Sid Grauman (born this day in 1879) is most famous of course for his eponymous “Chinese Theatre”, site of fabulous Hollywood openings with sweeping floodlights, red carpets, and stars placing their handprints in wet cement.
Lesser known is the fact that he was a second generation impresario; his father D.J. had produced minstrel shows** in San Francisco years earlier. Sid started out in vaudeville as an acrobat. According to the book Vaudeville Old & New, for a time he was partnered with Joel Whitehurst: the pair would roller skate upside down suspended from a giant magnet. Grauman opened his first house the Million Dollar Theatre in 1918. There followed the Egyptian (1922) and the Chinese (1927). And back in those days of course, vaudeville acts were still a part of the presentation. Grauman passed away in 1950.

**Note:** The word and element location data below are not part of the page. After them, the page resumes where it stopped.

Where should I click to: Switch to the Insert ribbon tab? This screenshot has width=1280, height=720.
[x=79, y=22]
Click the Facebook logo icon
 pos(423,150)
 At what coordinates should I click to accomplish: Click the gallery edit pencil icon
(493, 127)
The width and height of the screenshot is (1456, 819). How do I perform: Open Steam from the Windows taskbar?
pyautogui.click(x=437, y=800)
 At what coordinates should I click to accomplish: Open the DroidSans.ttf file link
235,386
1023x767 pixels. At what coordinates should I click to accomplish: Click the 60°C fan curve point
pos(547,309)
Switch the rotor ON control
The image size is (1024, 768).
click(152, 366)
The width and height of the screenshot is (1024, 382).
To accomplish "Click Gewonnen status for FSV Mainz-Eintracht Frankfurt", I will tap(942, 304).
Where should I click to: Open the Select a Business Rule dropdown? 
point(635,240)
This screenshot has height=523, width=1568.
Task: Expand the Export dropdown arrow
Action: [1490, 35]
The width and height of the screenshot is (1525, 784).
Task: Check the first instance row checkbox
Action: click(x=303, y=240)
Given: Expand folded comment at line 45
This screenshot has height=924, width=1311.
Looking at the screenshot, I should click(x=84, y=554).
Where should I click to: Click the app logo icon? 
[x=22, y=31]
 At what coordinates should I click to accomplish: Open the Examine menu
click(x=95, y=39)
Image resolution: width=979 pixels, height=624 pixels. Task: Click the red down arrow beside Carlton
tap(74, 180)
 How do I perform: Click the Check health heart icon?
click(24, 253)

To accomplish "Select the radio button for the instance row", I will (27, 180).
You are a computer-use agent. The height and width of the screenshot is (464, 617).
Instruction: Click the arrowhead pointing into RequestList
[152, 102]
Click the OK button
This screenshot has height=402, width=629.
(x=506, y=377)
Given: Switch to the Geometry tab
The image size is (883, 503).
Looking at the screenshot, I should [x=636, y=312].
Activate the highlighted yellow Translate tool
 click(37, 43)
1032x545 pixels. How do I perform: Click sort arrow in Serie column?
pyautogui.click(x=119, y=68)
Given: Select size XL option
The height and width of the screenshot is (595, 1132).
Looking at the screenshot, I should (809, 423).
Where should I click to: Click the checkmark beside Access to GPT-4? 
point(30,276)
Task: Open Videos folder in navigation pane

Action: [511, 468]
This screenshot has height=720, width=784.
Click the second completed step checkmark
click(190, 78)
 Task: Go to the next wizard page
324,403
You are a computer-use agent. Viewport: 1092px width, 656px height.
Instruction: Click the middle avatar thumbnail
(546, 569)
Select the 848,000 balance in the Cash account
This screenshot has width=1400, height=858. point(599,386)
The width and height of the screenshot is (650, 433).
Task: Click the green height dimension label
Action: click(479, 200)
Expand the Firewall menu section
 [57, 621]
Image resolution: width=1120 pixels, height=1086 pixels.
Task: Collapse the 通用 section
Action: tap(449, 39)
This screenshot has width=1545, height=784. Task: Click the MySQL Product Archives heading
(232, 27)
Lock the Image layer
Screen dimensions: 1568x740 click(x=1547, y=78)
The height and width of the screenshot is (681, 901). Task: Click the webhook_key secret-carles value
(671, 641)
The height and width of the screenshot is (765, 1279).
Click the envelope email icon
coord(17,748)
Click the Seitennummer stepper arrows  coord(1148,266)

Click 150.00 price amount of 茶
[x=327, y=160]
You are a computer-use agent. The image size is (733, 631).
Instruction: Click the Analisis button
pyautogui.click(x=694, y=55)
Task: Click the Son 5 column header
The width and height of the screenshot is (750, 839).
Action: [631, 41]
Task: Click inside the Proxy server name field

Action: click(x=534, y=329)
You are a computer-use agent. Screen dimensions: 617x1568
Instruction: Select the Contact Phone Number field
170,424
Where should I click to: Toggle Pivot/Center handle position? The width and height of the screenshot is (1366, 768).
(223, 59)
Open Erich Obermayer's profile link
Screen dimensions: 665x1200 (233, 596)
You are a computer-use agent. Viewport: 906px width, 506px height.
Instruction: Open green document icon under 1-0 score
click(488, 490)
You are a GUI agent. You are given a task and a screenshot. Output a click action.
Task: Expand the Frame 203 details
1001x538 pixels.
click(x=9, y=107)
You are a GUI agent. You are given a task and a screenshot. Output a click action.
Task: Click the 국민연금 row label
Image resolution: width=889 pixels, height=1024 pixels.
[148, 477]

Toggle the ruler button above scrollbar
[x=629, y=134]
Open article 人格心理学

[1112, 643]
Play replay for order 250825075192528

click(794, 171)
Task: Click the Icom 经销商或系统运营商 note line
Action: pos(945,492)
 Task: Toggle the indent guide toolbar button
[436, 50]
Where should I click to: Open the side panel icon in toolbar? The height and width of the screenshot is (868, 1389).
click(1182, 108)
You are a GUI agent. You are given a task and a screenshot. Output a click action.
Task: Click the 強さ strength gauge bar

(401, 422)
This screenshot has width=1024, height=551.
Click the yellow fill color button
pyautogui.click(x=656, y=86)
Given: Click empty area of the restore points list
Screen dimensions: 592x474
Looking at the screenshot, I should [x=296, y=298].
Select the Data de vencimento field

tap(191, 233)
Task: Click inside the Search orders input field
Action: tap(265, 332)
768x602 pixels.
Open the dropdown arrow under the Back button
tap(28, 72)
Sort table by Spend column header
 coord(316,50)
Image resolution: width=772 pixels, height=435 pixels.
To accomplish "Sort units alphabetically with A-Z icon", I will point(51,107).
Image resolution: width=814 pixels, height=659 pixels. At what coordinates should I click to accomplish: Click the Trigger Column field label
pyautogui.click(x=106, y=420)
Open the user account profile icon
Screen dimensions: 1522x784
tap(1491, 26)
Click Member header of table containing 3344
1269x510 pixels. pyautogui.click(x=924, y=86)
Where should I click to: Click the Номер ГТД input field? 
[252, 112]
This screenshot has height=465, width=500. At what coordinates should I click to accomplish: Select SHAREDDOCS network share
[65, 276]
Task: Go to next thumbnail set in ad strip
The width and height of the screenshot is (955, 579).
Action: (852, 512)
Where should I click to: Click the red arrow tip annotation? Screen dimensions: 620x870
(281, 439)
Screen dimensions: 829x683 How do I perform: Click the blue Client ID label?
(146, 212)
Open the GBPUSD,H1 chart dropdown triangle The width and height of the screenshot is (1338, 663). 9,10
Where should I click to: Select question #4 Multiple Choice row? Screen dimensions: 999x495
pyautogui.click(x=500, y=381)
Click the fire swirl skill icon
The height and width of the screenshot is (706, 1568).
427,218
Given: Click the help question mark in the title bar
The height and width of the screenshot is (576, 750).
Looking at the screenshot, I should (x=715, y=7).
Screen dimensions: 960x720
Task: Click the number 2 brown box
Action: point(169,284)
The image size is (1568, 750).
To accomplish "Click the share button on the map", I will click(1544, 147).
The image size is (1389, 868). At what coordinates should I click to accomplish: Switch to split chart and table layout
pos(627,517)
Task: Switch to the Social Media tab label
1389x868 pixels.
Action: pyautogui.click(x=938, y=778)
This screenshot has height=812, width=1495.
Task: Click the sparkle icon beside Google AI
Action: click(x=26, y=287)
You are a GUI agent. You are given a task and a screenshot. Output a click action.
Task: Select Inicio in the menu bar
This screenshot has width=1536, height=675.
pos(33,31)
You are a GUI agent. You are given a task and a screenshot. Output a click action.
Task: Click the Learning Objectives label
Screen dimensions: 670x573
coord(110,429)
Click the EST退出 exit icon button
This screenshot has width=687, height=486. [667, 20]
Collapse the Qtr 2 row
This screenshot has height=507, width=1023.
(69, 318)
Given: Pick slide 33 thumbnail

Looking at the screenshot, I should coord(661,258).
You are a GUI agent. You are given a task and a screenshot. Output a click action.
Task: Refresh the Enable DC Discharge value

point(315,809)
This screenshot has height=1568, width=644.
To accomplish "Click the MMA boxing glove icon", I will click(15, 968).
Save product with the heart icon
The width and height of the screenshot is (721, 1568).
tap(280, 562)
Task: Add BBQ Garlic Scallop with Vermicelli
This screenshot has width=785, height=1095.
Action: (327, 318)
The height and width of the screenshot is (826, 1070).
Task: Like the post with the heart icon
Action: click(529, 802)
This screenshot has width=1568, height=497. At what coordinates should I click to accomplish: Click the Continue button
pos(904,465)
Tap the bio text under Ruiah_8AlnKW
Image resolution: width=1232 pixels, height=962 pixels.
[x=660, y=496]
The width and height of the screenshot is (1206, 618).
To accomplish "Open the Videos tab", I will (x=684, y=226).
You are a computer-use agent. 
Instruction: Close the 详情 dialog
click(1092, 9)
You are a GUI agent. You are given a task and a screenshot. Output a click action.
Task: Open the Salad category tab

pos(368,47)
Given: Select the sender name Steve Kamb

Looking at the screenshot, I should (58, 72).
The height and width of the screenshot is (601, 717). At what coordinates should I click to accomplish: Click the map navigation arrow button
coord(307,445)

To find out more about the history of vaudeville, please consult my critically acclaimed book No Applause, Just Throw Money: The Book That Made Vaudeville Famous, available at Amazon, Barnes and Noble, and many other fine establishments.
**Obligatory Disclaimer: It is the official position of this blog that Caucasians-in-Blackface is NEVER okay. It was bad then, and it’s bad now. We occasionally show images depicting the practice, or refer to it in our writing, because it is necessary to tell the story of American show business, which like the history of humanity, is a mix of good and bad.